Combining modulation of inhibitory pathways with strategies that boost immune responses is also an area of active investigation [52,53]. During chronic LCMV infection, when blockade of the PD-1 pathway was combined to therapeutic vaccination with recombinant vaccinia virus expressing a LCMV epitope, there was a significant synergistic effect on the rescue of virus-specific CD8 T cells and reduction in viral burden [54]. Similar results have been obtained in tumor animal models. Even though anti-CTLA-4 or tumor-cell vaccine producing granulocyte/macrophage colony-stimulating factor (GM-CSF) as single agents were ineffective for rejection of the poorly immunogenic B16 mouse melanoma, combination of those strategies resulted in therapeutic tumor elimination [55]. Equivalent combination therapy was also necessary to reduce incidence of primary prostate cancer in transgenic mice [56]. Combination of tumor-cell vaccine producing GM-CSF with blockade of the PD-1 pathway also improved immune responses to B16 mouse melanoma and colon carcinoma [57].
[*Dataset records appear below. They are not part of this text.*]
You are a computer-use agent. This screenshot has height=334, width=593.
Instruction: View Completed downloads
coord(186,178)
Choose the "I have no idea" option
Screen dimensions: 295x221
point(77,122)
Interestingly, in metastatic melanoma patients, when CTLA-4 blockade was combined to a melanosomal protein (glycoprotein 100) peptide vaccine, there was no significant improvement over anti-CTLA-4 monotherapy [58]. One of the challenges in oncology immunotherapy is finding the appropriate antigens that need to be targeted. This challenge partially explains the relative historic failure of therapeutic vaccination approaches in cancer. But we now understand that many immunosuppressive mechanisms in the tumor site reduce or completely ablate immune responses. Thus combining therapeutic vaccination with blockade of inhibitory pathways as an adjuvant strategy is a promising approach, and should further boost the search for tumor antigen candidates.
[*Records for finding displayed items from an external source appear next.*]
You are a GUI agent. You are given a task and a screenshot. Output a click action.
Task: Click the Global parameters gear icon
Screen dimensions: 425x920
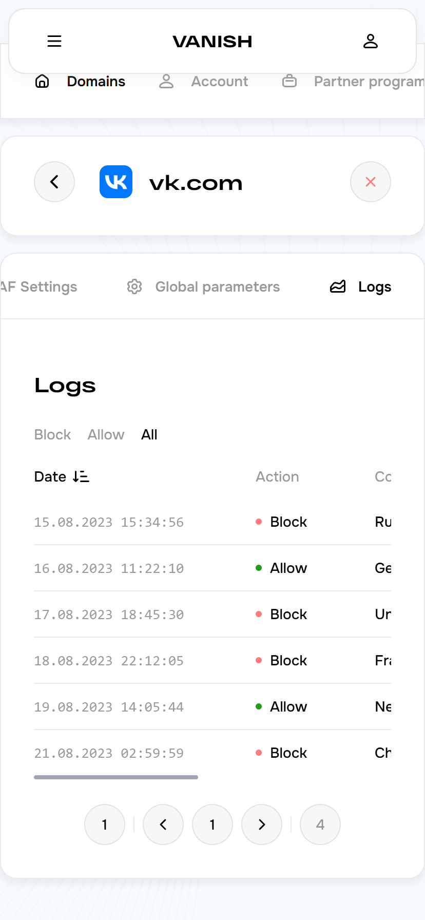[x=134, y=286]
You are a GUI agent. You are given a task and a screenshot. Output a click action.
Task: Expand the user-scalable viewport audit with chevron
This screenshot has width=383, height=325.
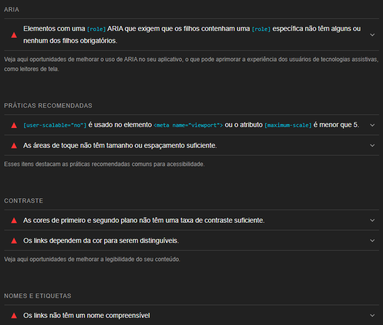(372, 125)
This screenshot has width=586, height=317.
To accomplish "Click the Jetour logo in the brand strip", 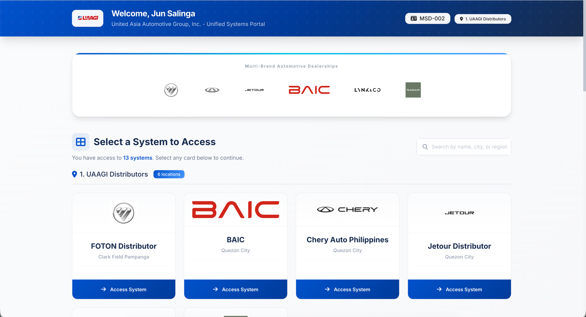I will coord(254,90).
3. Cytokines to improve T cell responses: IL-2

Besides recognition of pMHC and costimulation, cytokines determine and modulate T cell activation. In many situations, inflammatory cytokines, such as type I IFN or IL-12, are essential for optimal effector and memory CD8 T cell differentiation [59,60]. For CD4 T cells it is well established that cytokines are essential during priming to determine the differentiation program into different helper CD4 T cell subsets [61]. During chronic T cell stimulation, cytokines that share the common gamma chain receptor (IL-2, IL-7, IL-15, IL-21) were shown to be particularly advantageous for T cell stimulation [59,62]. In this review we will describe the potential therapeutic applications of IL-2, highlighting the benefits it could provide when combined to blockade of the PD-1 pathway.

IL-2 was isolated as a T cell growth factor, and it stimulates proliferation and differentiation of T cells. However, since Treg cells constitutively express the high affinity IL-2 receptor (containing CD25) and are highly dependent on this cytokine for survival and function, initial studies on the effects of IL-2 during immune responses generated conflicting observations [63]. Nonetheless, it has been shown that the positive aspects of IL-2 administration are not necessarily hampered by IL-2 mediated Treg cell expansion, for example during chronic LCMV infection [64]. Still, in melanoma patients, it has been suggested that lower frequencies of ICOS+ Treg cells after the first dose of IL-2 are associated with better clinical responses [65].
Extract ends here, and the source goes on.